来年4月に施行される電力小売の全面自由化を前に、小売事業者が発電方法や発電で生じる廃棄物の量などを消費者に示す「電源表示」の義務化が見送られようとしている。国は電源表示に関して「努力義務」とし、表示がない場合でも罰則を設けない。消費者団体などからは、義務化や統一された形での表示を求める声が上がっている。(オルタナ編集委員=斉藤円華)
■「誰のための電源表示なのか」
経産省の電力取引等監視委員会がまとめた「電力の小売営業に関する指針(案)」では、電源表示を「望ましい行為」として小売事業者に求める方針だ。義務化ではないため、表示の仕様は標準化されない。
このため、事業者によって表示の内容や方法がバラバラとなり、電源表示が消費者にとってわかりにくいものとなる可能性も出てきた。委員会が示した表示例では、発電にともなうCO2排出量の項目はあるが、原発から出る核のゴミ(使用済み核燃料や放射性廃棄物)の量については項目がない。
また、表示例ではFIT(自然エネルギーの固定価格買取制度)で調達された電力について「火力発電なども含めた全国平均の電気のCO2排出量を持った電気として扱われる」と説明。FIT電気の買取費用が、賦課金として電気料金に上乗せされているためだ。しかし一見すると、例えば太陽光で発電したFIT電気もCO2を排出しているかのような印象を与えかねない。

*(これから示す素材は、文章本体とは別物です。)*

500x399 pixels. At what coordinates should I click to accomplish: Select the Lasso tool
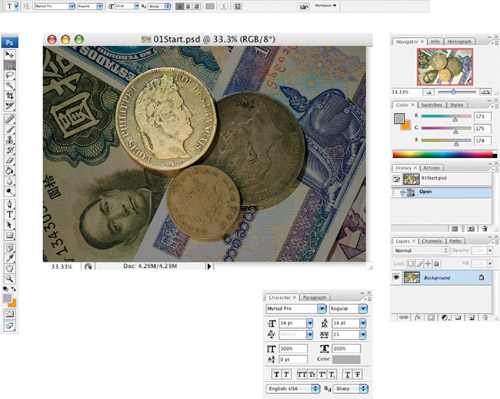tap(10, 75)
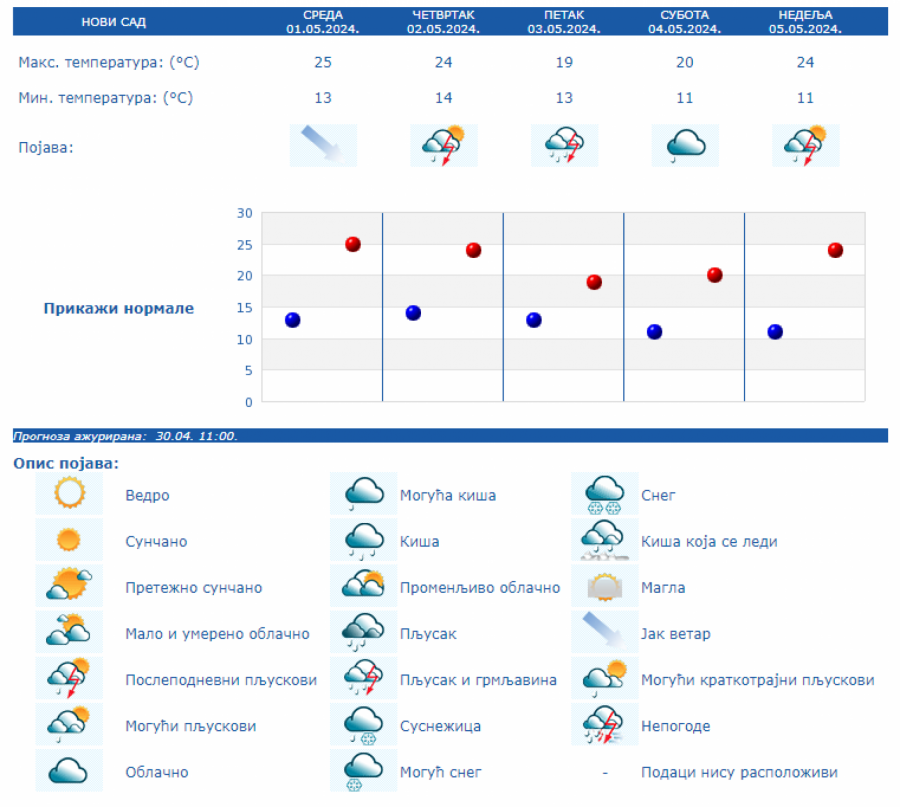Image resolution: width=900 pixels, height=807 pixels.
Task: Select the НЕДЕЉА 05.05.2024. column header
Action: pyautogui.click(x=805, y=21)
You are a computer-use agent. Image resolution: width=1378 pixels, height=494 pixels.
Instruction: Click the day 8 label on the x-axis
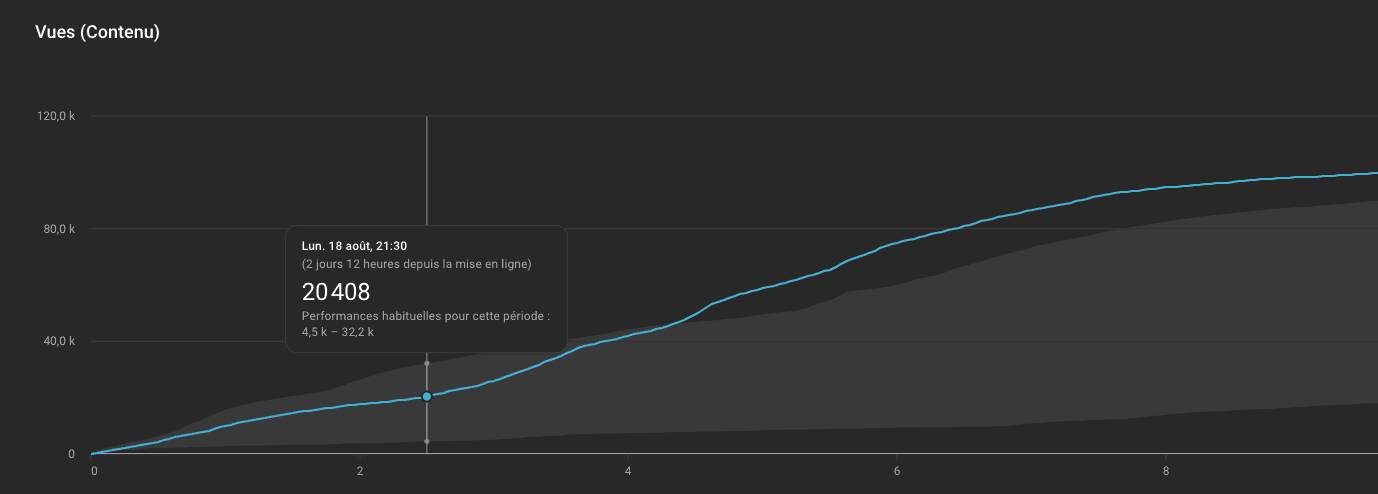[x=1166, y=471]
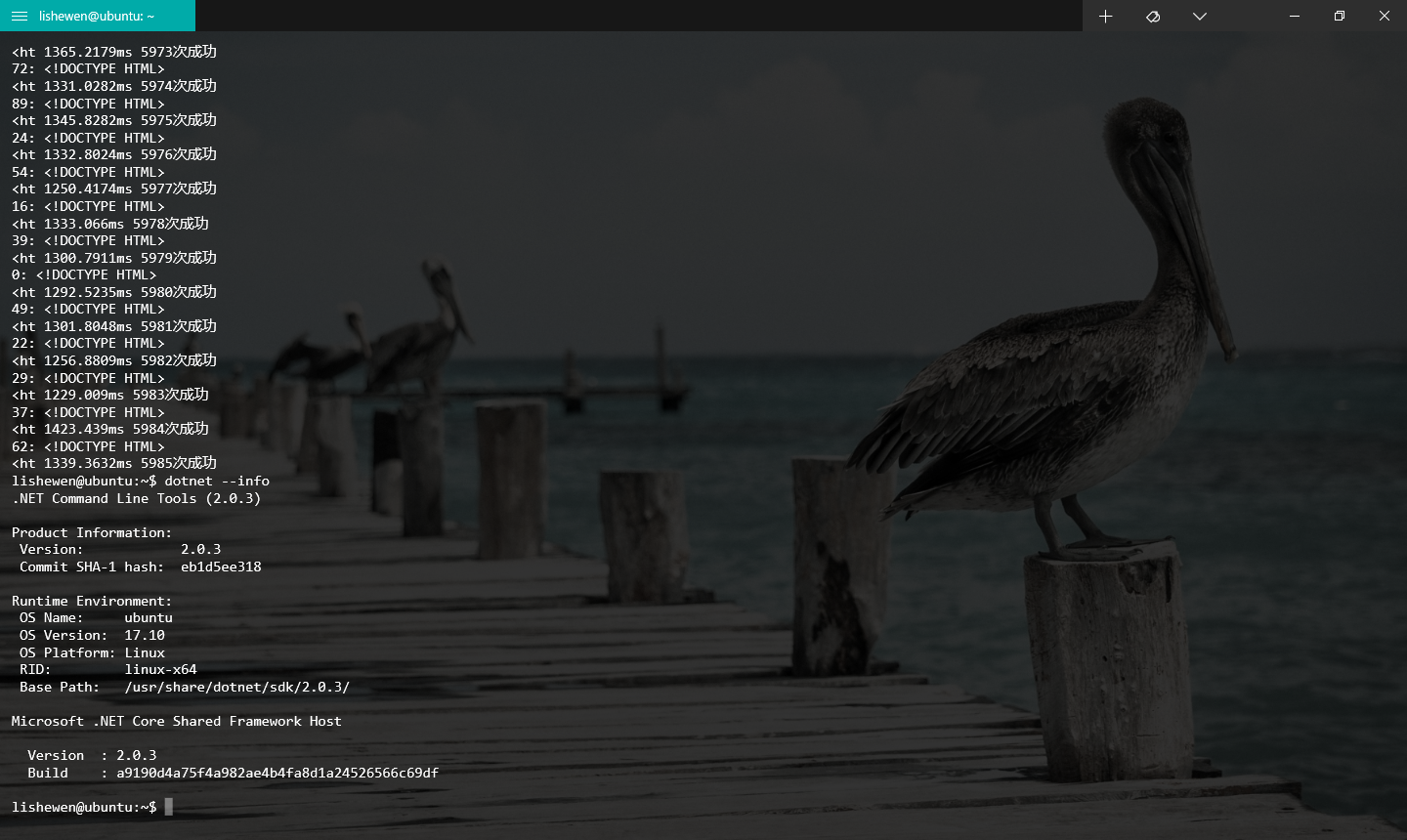Click the hamburger icon inside the active tab
This screenshot has height=840, width=1407.
pos(20,16)
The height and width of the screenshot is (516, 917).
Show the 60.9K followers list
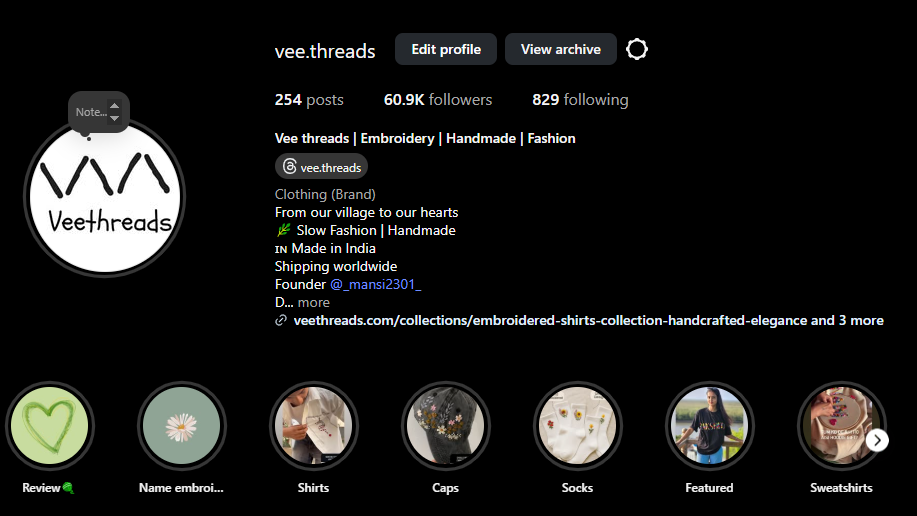point(438,99)

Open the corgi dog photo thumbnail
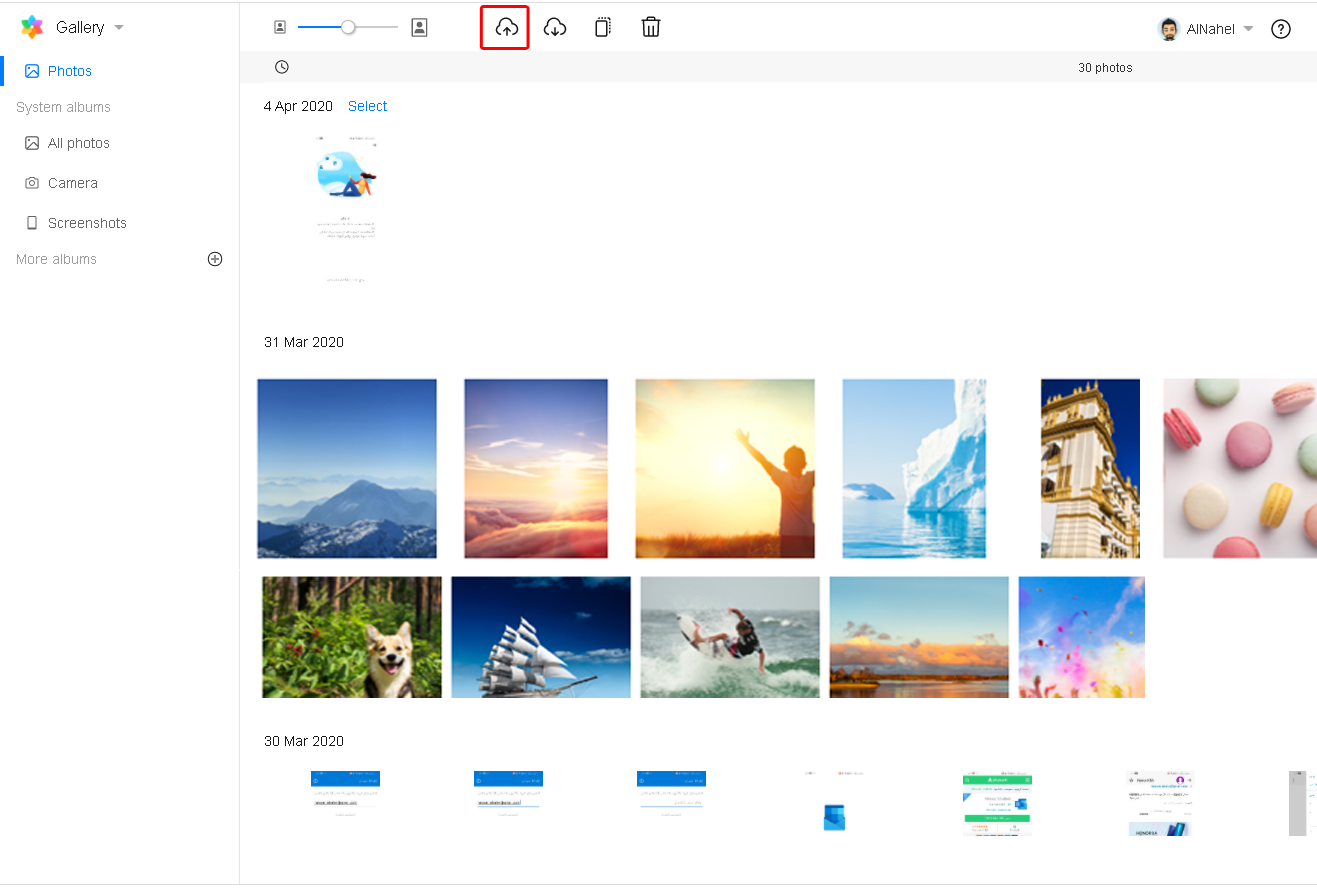[x=351, y=637]
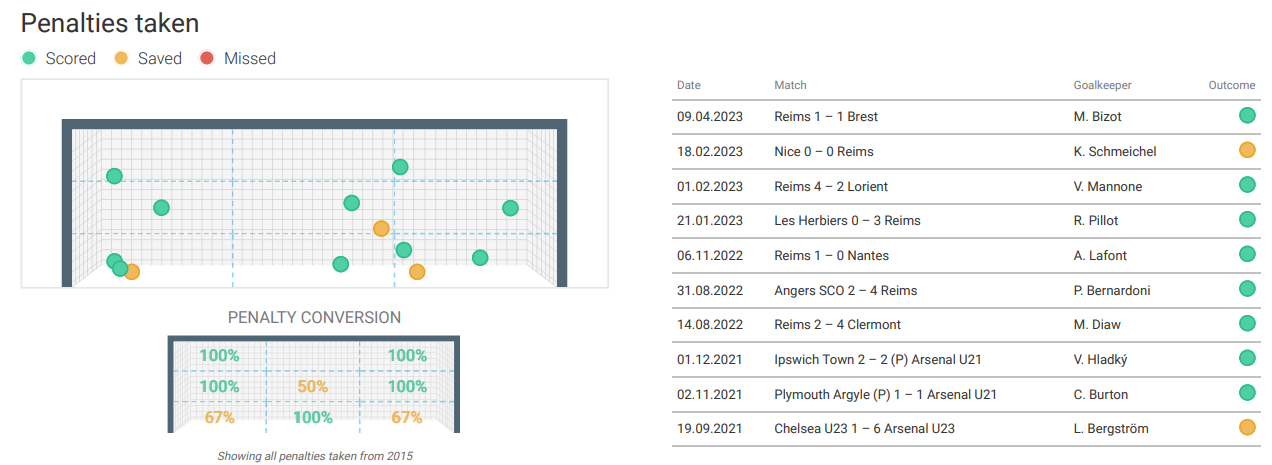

22日には消費者団体などでつくるグループが「需要家が選択できる電力市場の実現を」と題して都内で集会を開いた。出席した経産省担当者らを前に「一体誰のための電源表示なのか疑問だ」(自民党・秋本真利衆院議員)「現状では消費者の期待に応えていない」(消費生活アドバイザー・辰巳菊子氏のメッセージ)など、案を疑問視する声が相次いだ。